What the task requires: Begin with the line where "23 (373, 1290)" appears. Set down that line and the rest of the records below it exactly as given.

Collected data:
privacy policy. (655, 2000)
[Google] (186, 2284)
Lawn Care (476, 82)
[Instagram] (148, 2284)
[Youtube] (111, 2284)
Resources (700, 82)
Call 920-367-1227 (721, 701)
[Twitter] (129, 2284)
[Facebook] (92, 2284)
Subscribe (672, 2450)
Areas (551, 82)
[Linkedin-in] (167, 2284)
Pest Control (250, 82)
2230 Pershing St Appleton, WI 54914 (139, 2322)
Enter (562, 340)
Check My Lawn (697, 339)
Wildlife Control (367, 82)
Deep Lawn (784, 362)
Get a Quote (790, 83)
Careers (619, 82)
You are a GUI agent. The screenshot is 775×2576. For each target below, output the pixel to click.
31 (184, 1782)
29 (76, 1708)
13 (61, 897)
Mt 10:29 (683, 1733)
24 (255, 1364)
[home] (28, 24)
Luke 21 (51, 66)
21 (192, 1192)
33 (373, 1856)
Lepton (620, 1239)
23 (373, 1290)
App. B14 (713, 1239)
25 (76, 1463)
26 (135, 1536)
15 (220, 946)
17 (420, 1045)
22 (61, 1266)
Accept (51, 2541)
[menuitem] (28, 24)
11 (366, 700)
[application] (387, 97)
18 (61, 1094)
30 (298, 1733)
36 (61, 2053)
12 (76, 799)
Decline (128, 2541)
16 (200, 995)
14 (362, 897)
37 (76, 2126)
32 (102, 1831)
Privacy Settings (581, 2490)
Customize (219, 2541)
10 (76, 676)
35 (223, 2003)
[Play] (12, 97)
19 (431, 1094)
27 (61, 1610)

Solved problem:
23 (373, 1290)
App. B14 (713, 1239)
25 (76, 1463)
26 (135, 1536)
15 (220, 946)
17 (420, 1045)
22 (61, 1266)
Accept (51, 2541)
[menuitem] (28, 24)
11 (366, 700)
[application] (387, 97)
18 (61, 1094)
30 (298, 1733)
36 (61, 2053)
12 (76, 799)
Decline (128, 2541)
16 (200, 995)
14 (362, 897)
37 (76, 2126)
32 (102, 1831)
Privacy Settings (581, 2490)
Customize (219, 2541)
10 (76, 676)
35 (223, 2003)
[Play] (12, 97)
19 (431, 1094)
27 (61, 1610)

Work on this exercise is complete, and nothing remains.